By utilising natural variation seen within the mapping population, improved shelf life and vitamin C content can be selected for and bred into existing commercial cultivars. The use of doubled haploid (DH) lines to study agronomic traits such as yellowing and vitamin C content has many advantages. Populations of DH lines are homozygous and ‘genetically fixed’ which allows the performance of DH lines to be evaluated in replicated field trials indefinitely (Pink et al, 2008). This allows the collection of vast amounts of phenotypic and quantitative data. Doubled haploid lines are also useful in the construction of genetic linkage maps, as they can easily be scored, as only one parental genotype will segregate at each locus (Snape and Simpson, 2004). Many published B.oleracea maps use DH lines such as the integrated B.oleracea map produced by Sebastian et al, (2000). The integrated map consists of marker information from the AG population and the NG population. The AG population was produced from a cross between a DH line A12DHd of B.alboglabra and a DH line GDDH33, derived from the F1 broccoli cv. Green Duke, where as the NG population was produced from a cross between DH lines derived from the cauliflower cv. Nedcha (CA25) and a DH line derived from the Brussel sprout cv, Grower (AC498).

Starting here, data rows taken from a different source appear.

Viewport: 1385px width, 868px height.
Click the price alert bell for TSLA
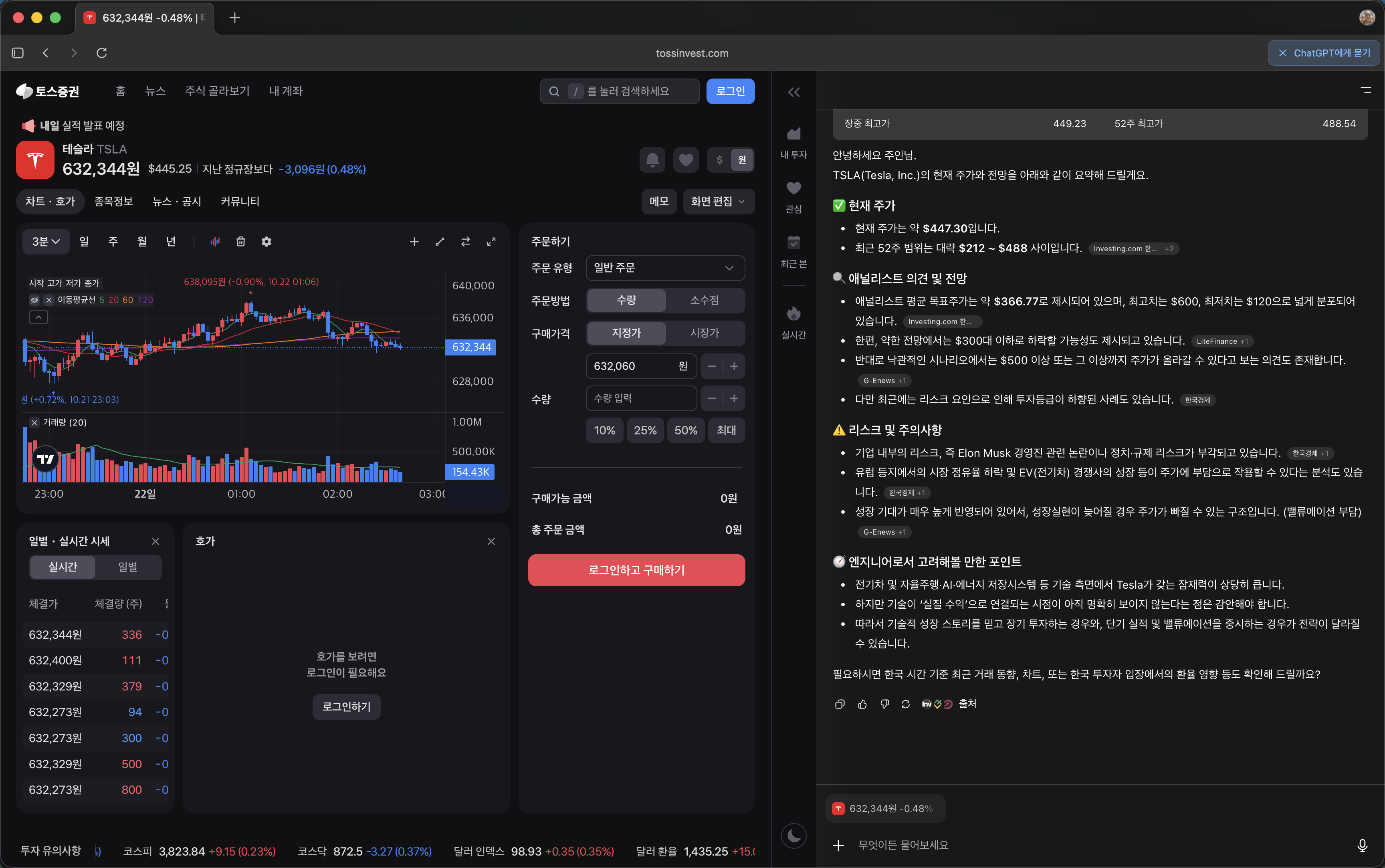click(652, 160)
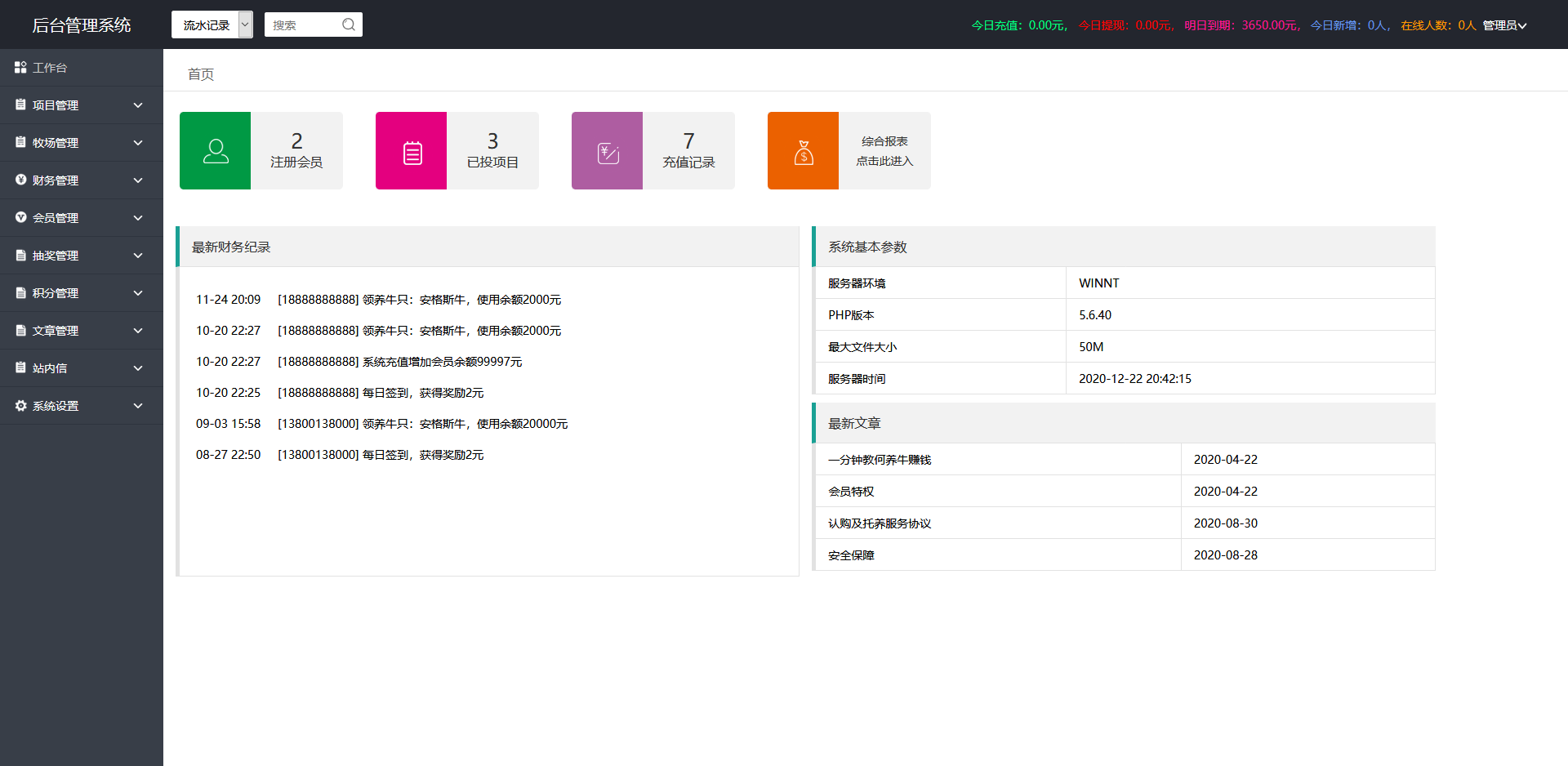The width and height of the screenshot is (1568, 766).
Task: Select 牧场管理 in the sidebar
Action: 56,142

Another advantage of DH lines is the identification of QTLs associated with quantitative traits. In this study this has the potential to identify senescence associated genes (SAGs) and vitamin C biosythesis (VTC) genes found in QTL regions (Buchanan-Wollaston et al, 2003). Chen et al, (2008) reports on the identification of 42 SAGs within the senescence community that are associated with broccoli florets, these included ethylene related genes, metabolic related genes and genes with other functions, but the location of these genes in the genome is unknown. In Arabidopsis thaliana 4 VTC gene have been identified and mapped, providing the potential for gene orthologs to be identified in broccoli.


The main aim of this project is to exploit natural variation in various aspects of broccoli shelf life to identify genetic loci and genes that improve post harvest quality. A new broccoli x broccoli linkage map is being developed which will be used to identify QTL relating to shelf life, vitamin C content and vitamin C stability. Eventual identification of the genes controlling these traits is the long term aim.

Project Aims:

  • To develop a new broccoli x broccoli framework linkage map
  • To characterise the shelf life phenotypes of the DH mapping population.
  • To determine the vitamin C content of DH lines at harvest and throughout storage.
  • To map QTLs for shelf life, vitamin C content at harvest and vitamin C stability during storage.
  • To identify and map vitamin C biosynthesis gene orthologs from Arabidopsis thaliana in broccoli.